Whether the “vibes” are good or bad, some people simply cannot tolerate them. For people with a rare inherited disorder known as urticaria, running, clapping their hands, or taking a bumpy ride in a car — any encounter with vibrations may cause itchy red welts. By studying patients and their families, scientists at the National Institutes of Health have identified a genetic mutation linked to this disorder's signature rashes, which are caused by a release of inflammatory chemicals from the immune system’s mast cells.

In addition to hives, people with vibratory urticaria also sometimes experience headaches, fatigue, blurry vision, flushing, and a metallic taste in their mouths, the researchers say. Though generally symptoms disappear in an hour, urticaria patients may experience several episodes each day. Yet the disease has a wide variety of triggers, making diagnosis and treatment a challenge for patients and doctors alike. Even if doctors succeed in identifying the cause, only some patients can be cured by the appropriate therapy, an antibiotic treatment. Most patients are only able to treat the symptoms, which is simply insufficient, according to the Urticariaday2015 website.

Family History

For the current study, the NIH researchers focused on mast cells, which reside in the skin and other tissues. In response to certain stimuli, these cells will release histamine and other inflammatory chemicals into the bloodstream and surrounding tissue. To learn whether mast cell might be involved in vibratory urticaria, the scientists worked with three families, each with a three-generation history of the rare disorder.

The researchers measured family members’ blood levels of histamine during episodes of vibration-induced hives. Histamine levels rose rapidly in response to vibration and subsided after about an hour, indicating that mast cells had released their contents. Comparing this to how an unaffected person reacts, the researchers observed a similar though more mild response.
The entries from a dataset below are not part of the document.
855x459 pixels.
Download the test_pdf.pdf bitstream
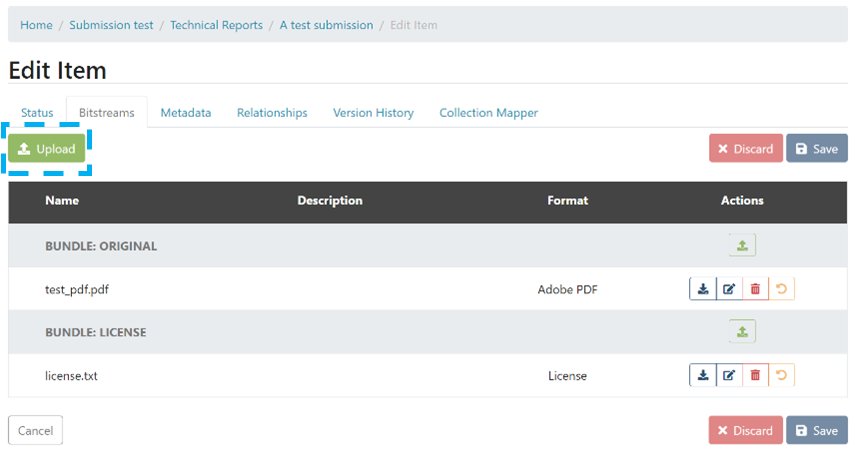703,289
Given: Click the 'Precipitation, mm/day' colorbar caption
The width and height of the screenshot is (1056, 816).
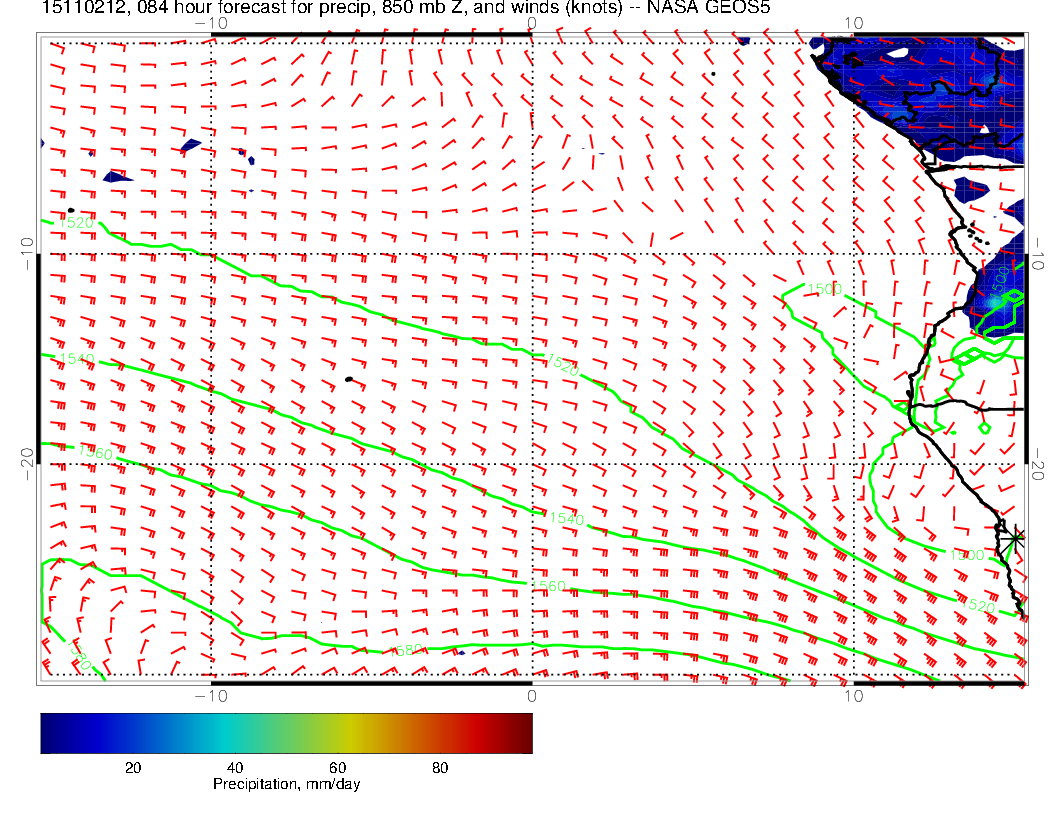Looking at the screenshot, I should point(286,785).
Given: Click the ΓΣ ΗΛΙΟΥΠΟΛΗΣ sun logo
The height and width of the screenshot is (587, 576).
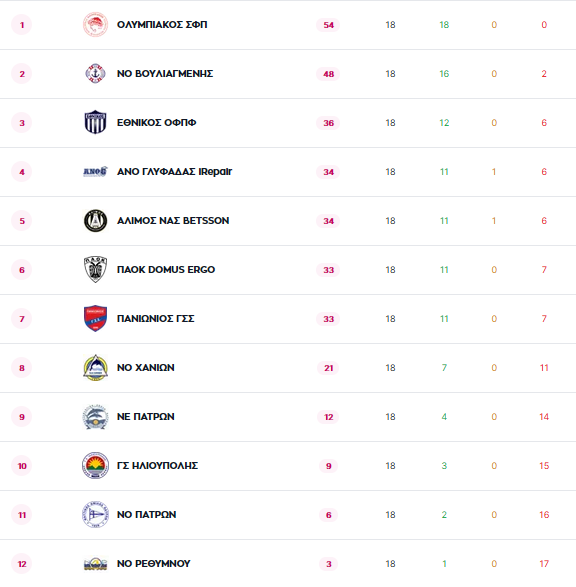Looking at the screenshot, I should pos(95,466).
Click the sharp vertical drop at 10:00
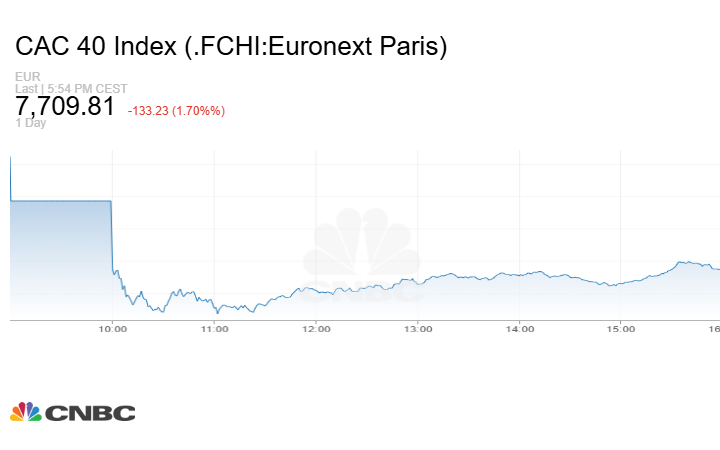This screenshot has width=720, height=450. click(111, 235)
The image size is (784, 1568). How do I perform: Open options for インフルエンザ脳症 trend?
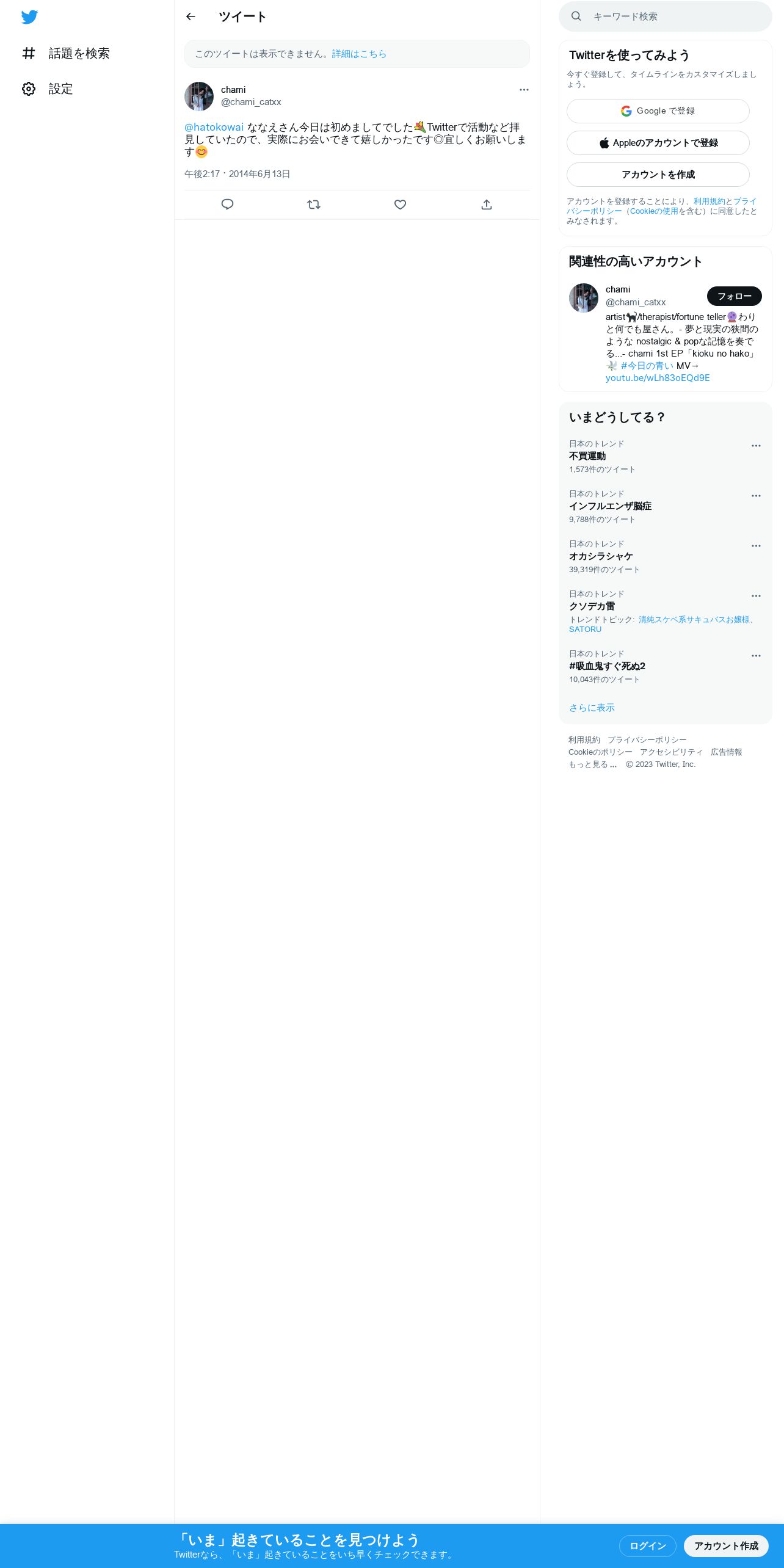click(756, 496)
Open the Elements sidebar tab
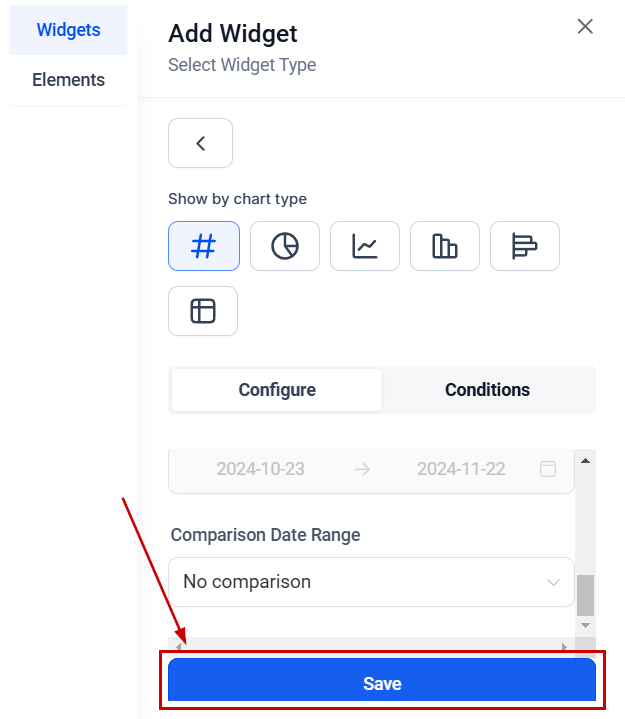 click(x=68, y=80)
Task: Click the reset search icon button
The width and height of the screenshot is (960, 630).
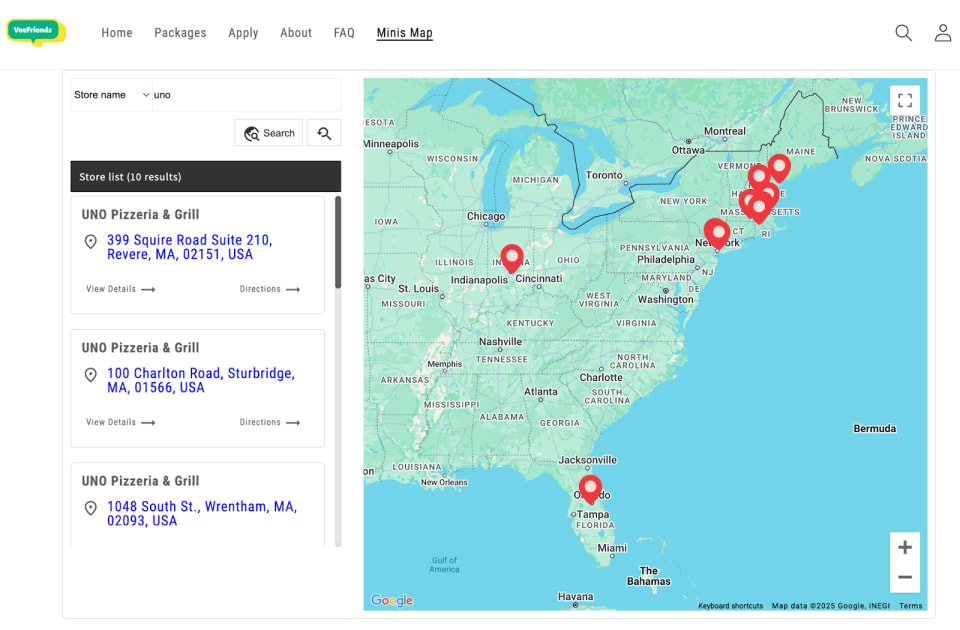Action: point(324,133)
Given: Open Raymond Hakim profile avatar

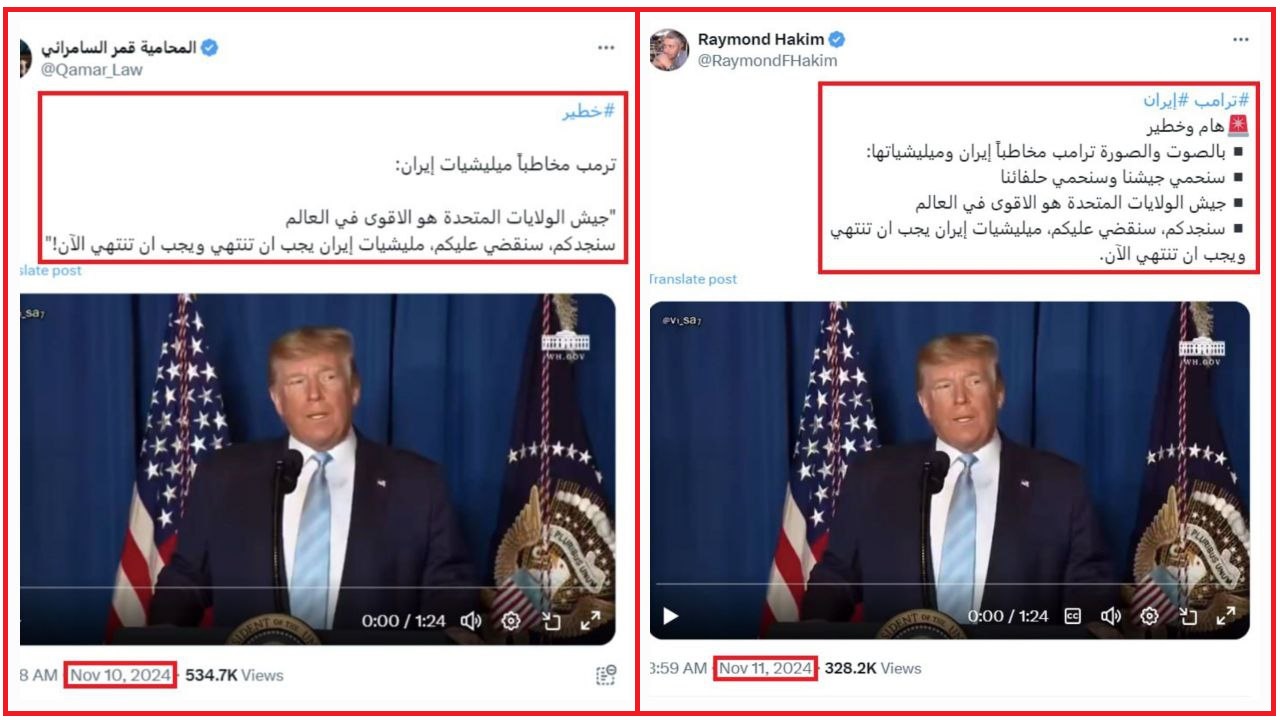Looking at the screenshot, I should [x=669, y=50].
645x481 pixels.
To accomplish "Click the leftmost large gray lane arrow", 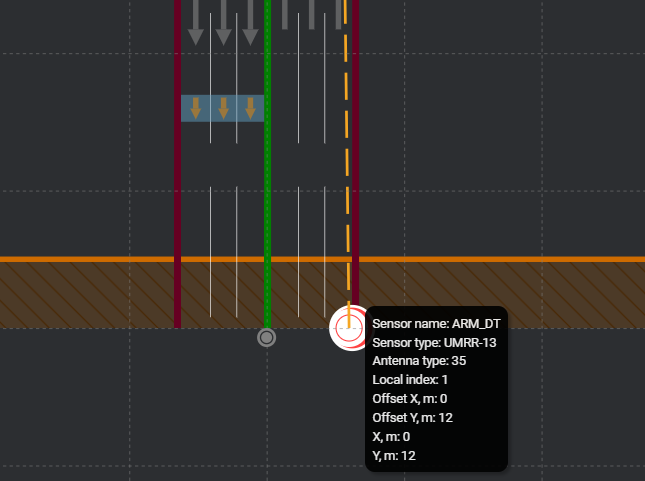I will 196,24.
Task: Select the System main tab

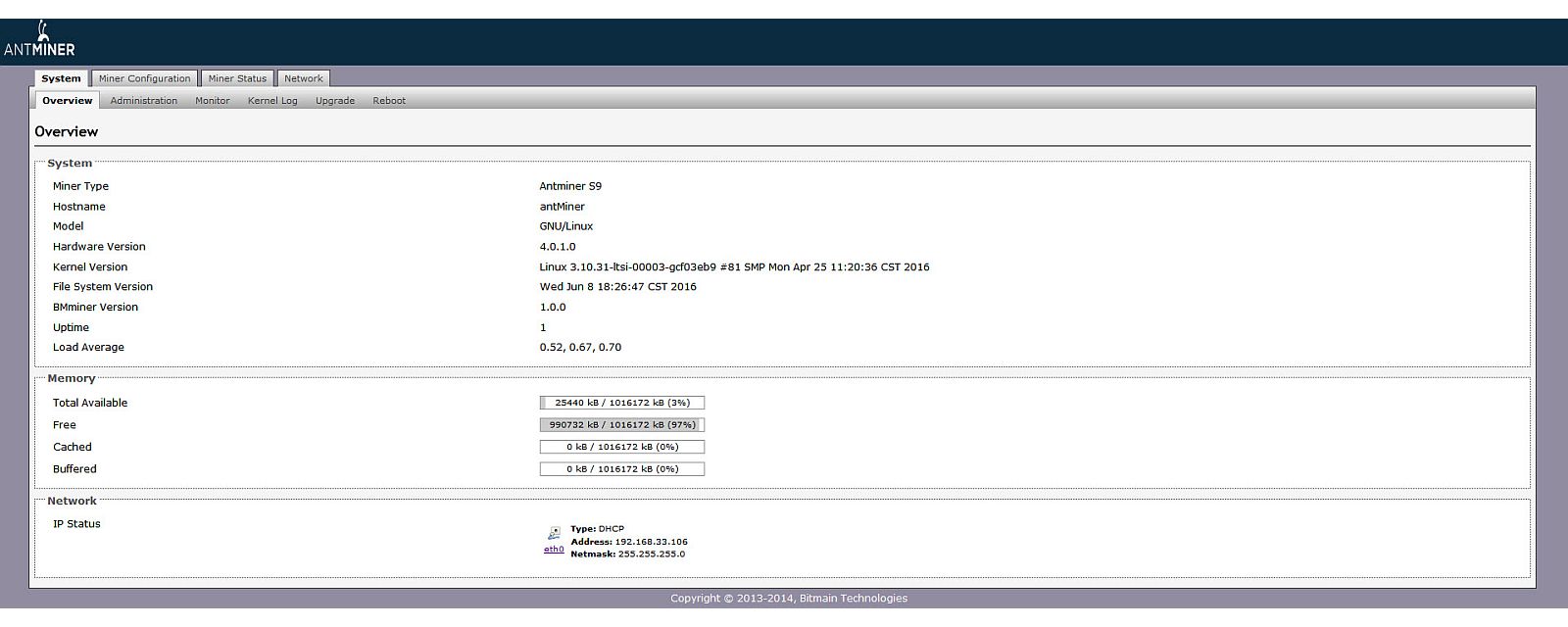Action: click(61, 78)
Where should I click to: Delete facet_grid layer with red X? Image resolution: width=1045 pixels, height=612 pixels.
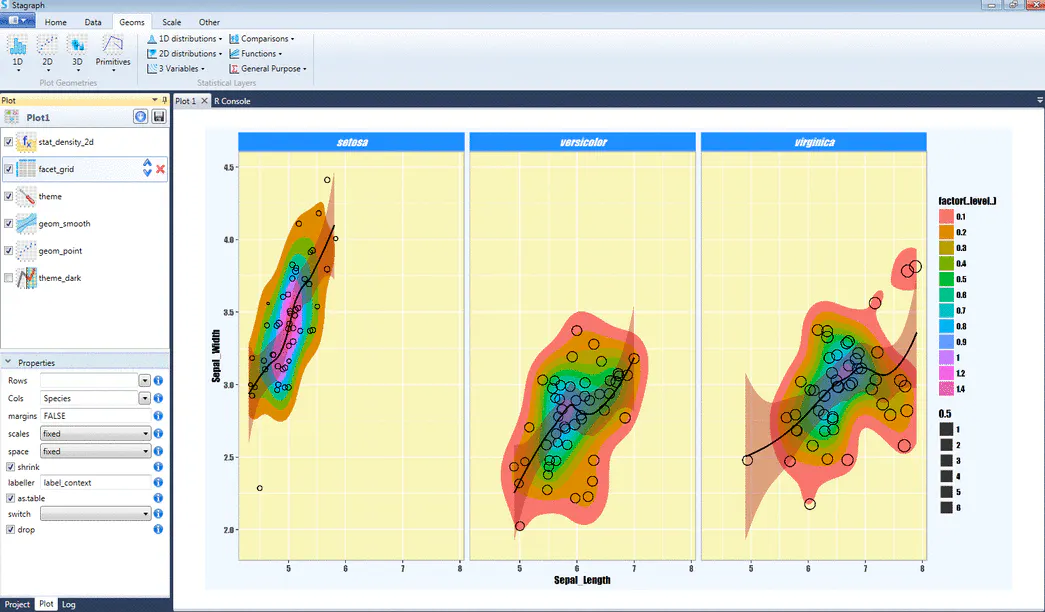161,169
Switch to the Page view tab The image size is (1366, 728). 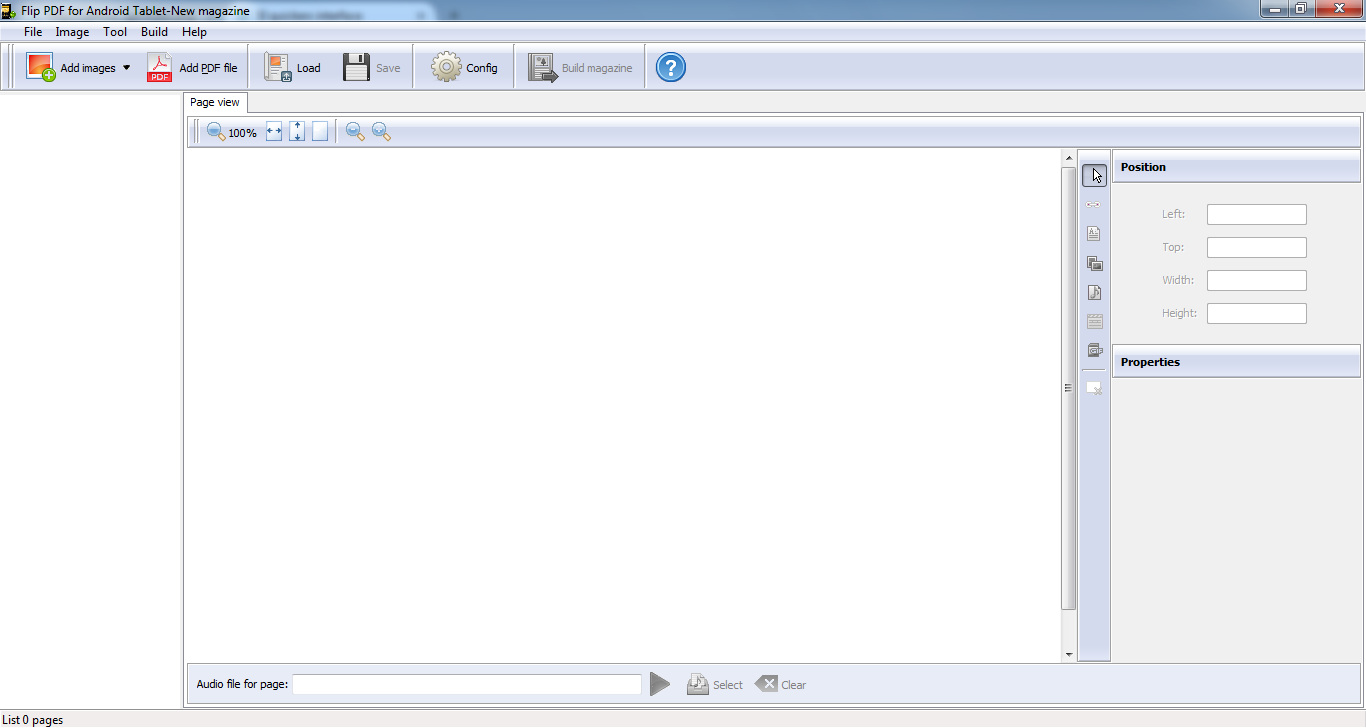point(214,101)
“This suggests that a normal response to vibration, which does not cause symptoms in most people, is exaggerated in our patients with this inherited form of vibratory urticaria,” said Dr. Hirsh Komarow, the senior author of the study.

The next stop in the search for a cause? Gene sequencing.

The scientists performed genetic analyses on 36 affected and unaffected members from three separate families afflicted with this disorder. They found a single mutation in the ADGRE2 gene shared by family members with vibratory urticaria, but not present in unaffected people. Taking the research one step further, the scientists examined the DNA of more than 1,000 unaffected people with a similar genetic ancestry as the three families, but did not detect the ADGRE2 mutation.

Next, the scientists plan to recruit more families with a history of urticaria to look for additional mutations. Though they may never be able to turn bad vibrations good, someday they may learn how to cure or more effectively treat patients with this rare disorder.